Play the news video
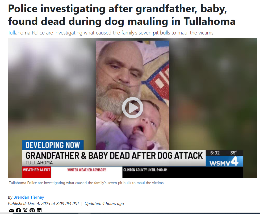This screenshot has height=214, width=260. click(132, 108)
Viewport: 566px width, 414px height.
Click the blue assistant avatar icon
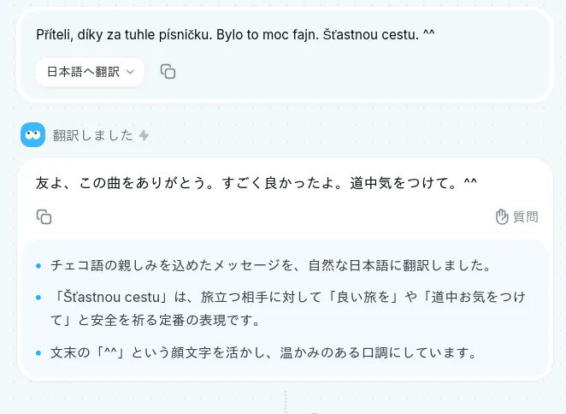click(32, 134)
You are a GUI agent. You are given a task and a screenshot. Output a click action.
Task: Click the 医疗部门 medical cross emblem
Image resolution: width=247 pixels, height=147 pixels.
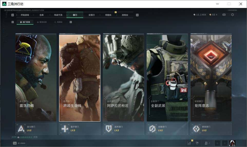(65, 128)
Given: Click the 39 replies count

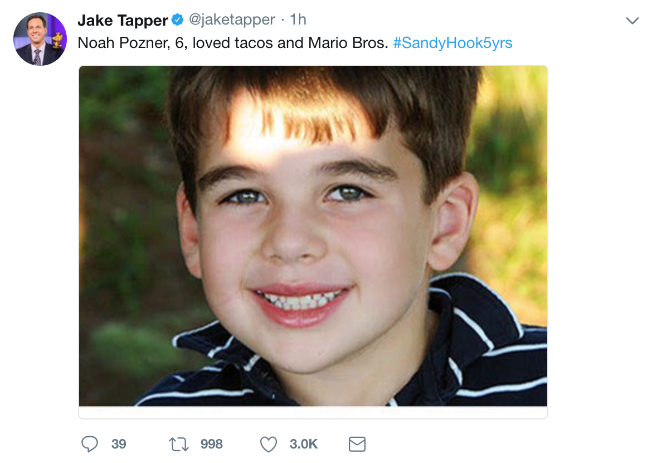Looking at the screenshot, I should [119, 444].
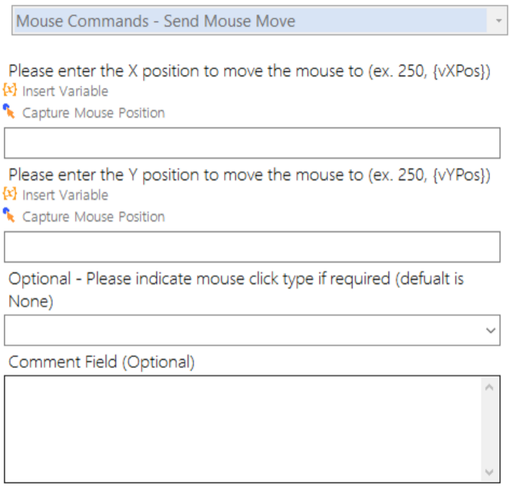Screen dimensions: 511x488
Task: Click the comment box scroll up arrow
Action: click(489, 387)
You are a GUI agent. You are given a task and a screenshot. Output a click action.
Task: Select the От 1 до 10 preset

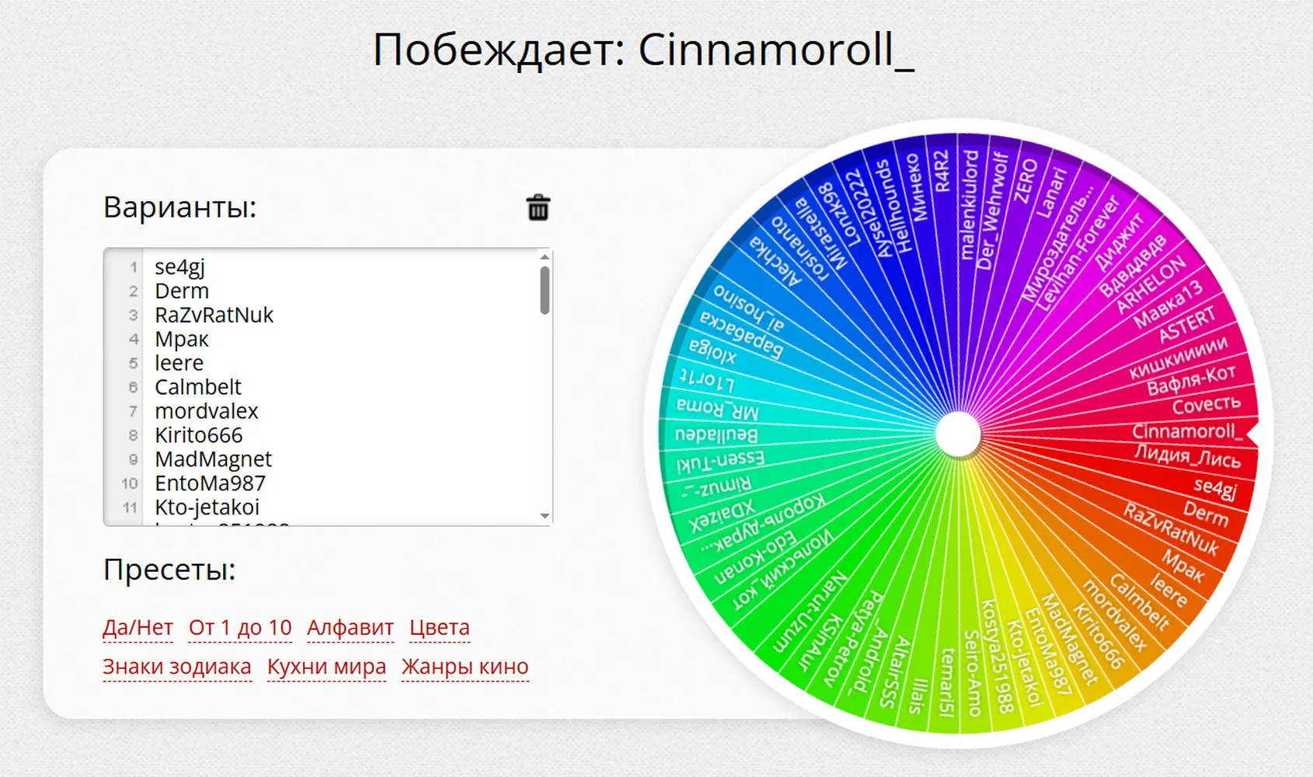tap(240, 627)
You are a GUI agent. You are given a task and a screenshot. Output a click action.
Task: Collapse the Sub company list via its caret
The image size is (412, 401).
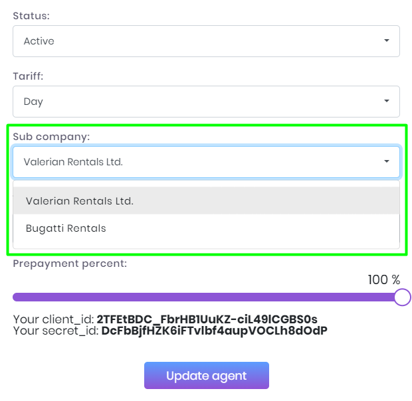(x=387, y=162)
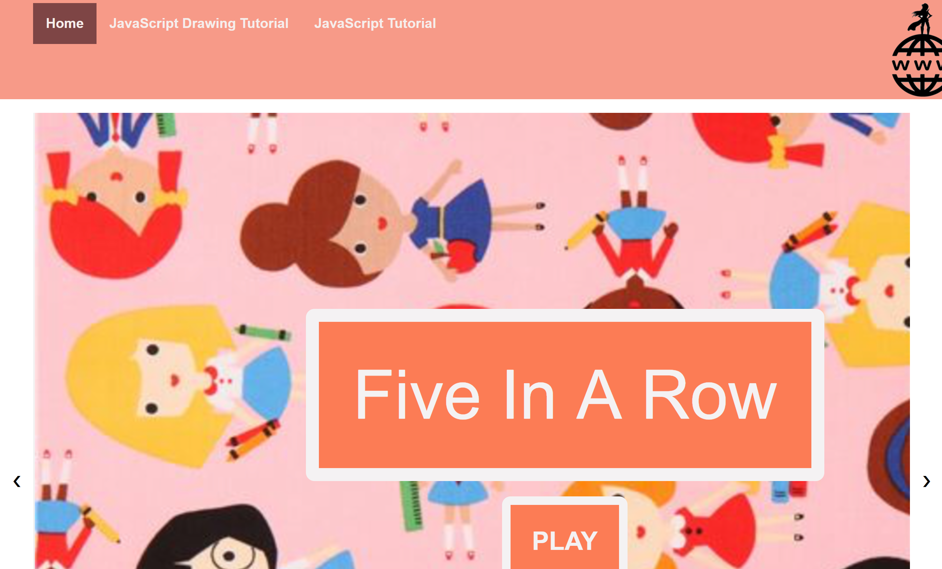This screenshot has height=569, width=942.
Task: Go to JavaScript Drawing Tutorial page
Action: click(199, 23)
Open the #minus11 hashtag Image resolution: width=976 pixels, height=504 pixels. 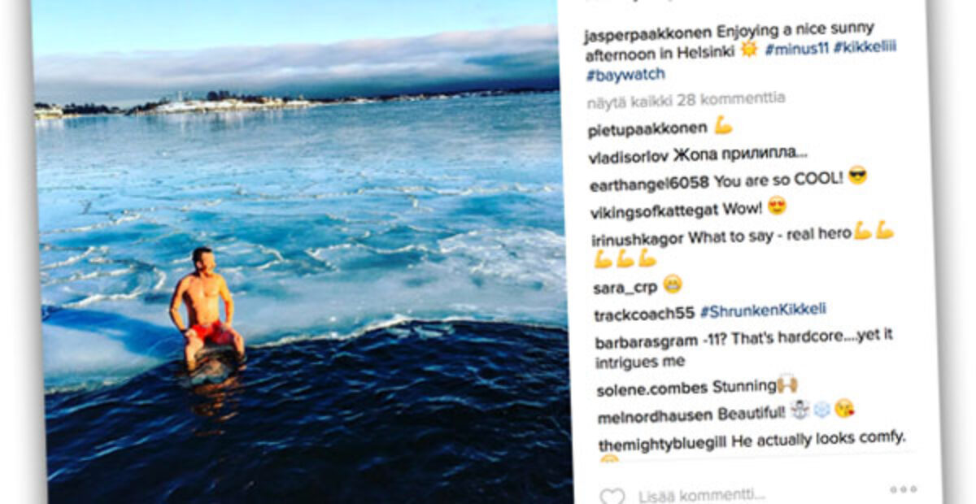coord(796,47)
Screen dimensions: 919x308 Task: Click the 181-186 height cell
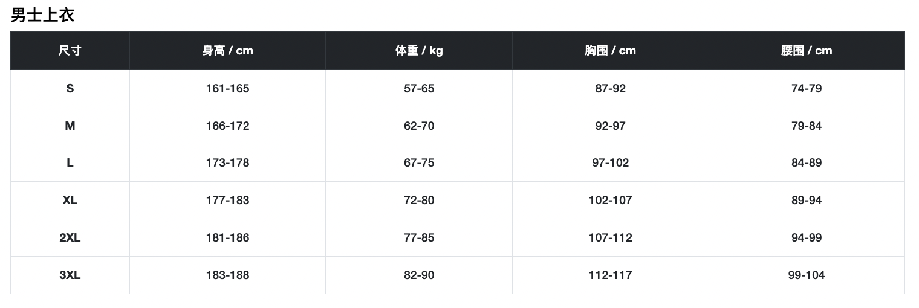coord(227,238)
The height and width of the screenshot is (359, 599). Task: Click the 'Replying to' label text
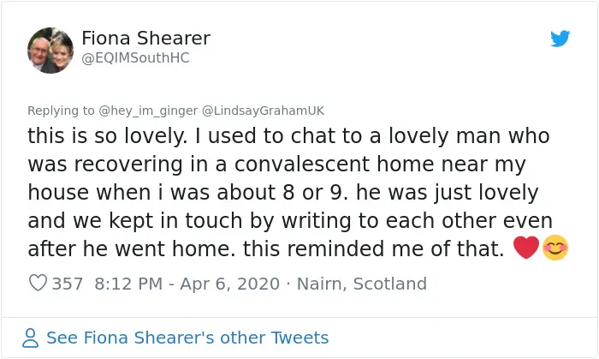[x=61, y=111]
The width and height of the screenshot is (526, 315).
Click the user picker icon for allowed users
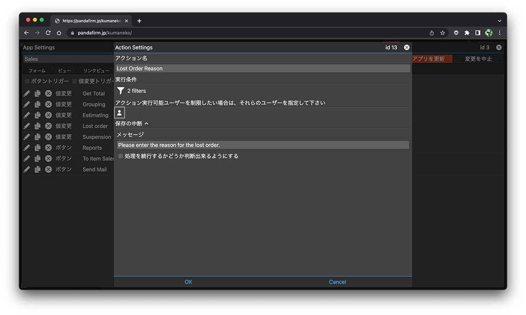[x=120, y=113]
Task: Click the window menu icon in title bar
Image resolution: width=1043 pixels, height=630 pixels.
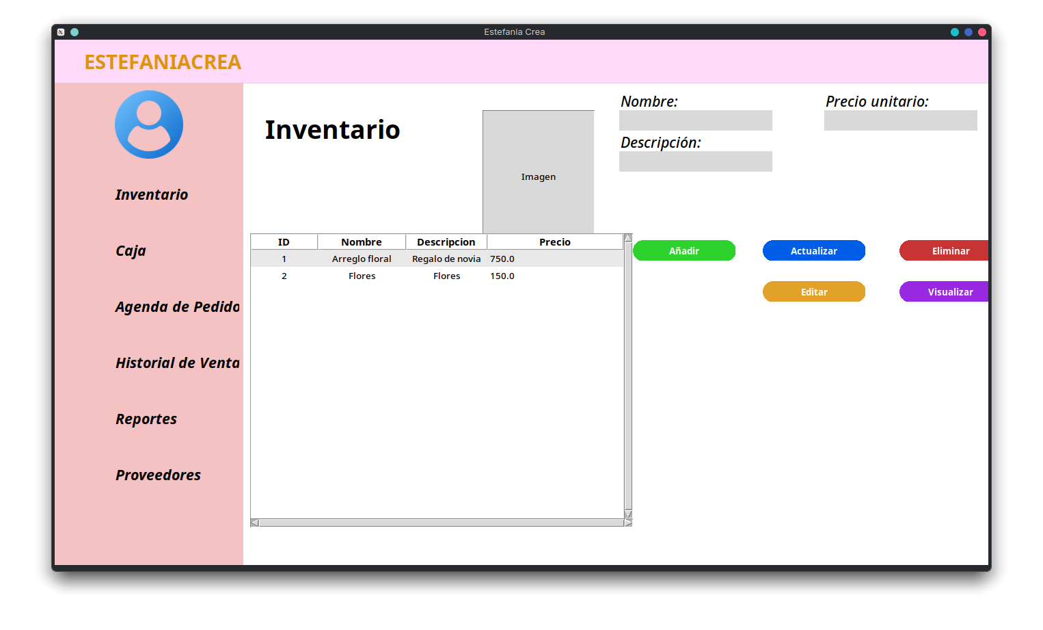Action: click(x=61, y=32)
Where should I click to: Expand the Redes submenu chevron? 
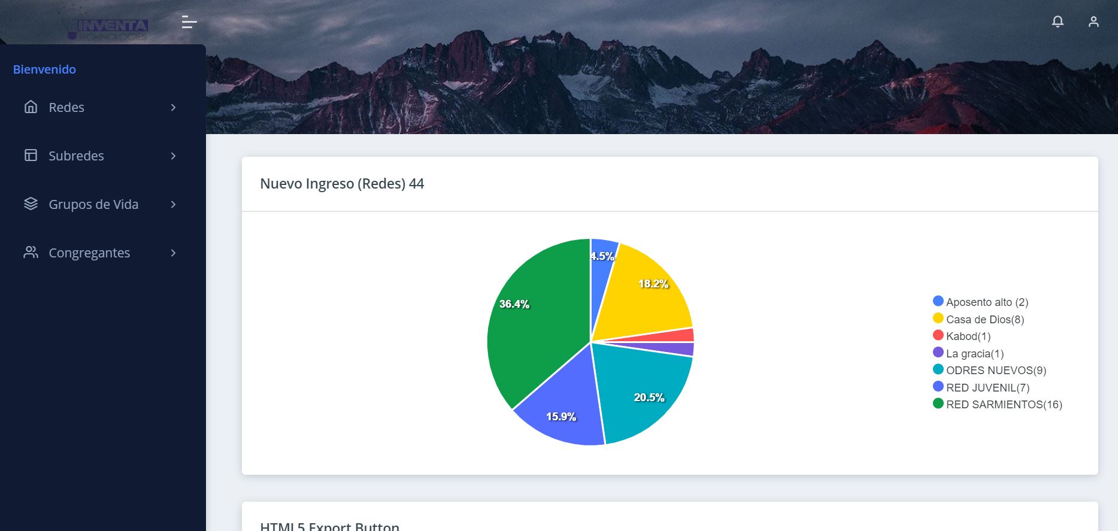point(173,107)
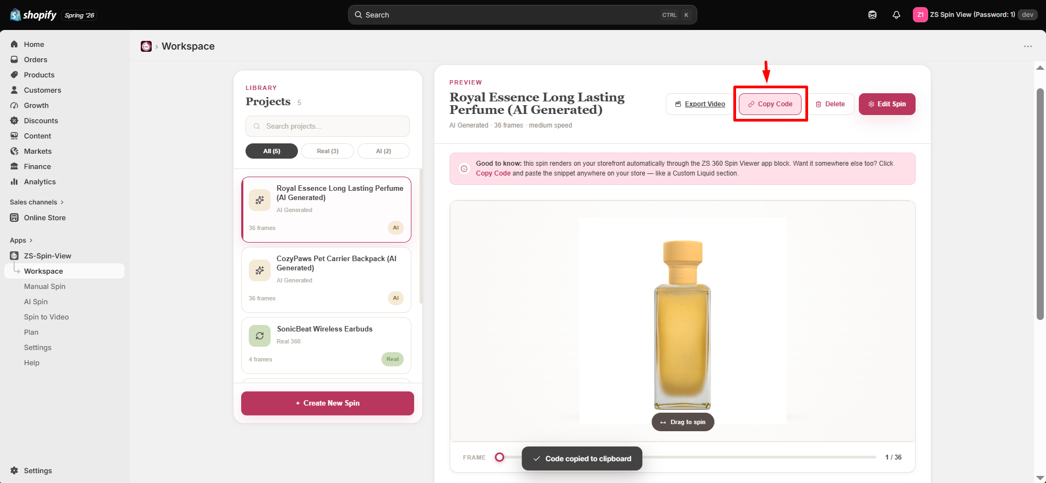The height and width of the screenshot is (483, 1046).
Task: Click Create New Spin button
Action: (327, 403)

→ EXERCISE GOAL
What you give back should be exactly the lines from the top of the data above down to and including the line with "Task: Click the 医疗部门 medical cross emblem", minus any pictures.

→ SOLUTION TO THIS PROBLEM
Play the news video
This screenshot has height=214, width=260. click(132, 108)
Viewport: 566px width, 414px height.
Click the blue assistant avatar icon
click(32, 134)
You are a GUI agent. You are given a task and a screenshot. Output a click action.
Task: Click the 医疗部门 medical cross emblem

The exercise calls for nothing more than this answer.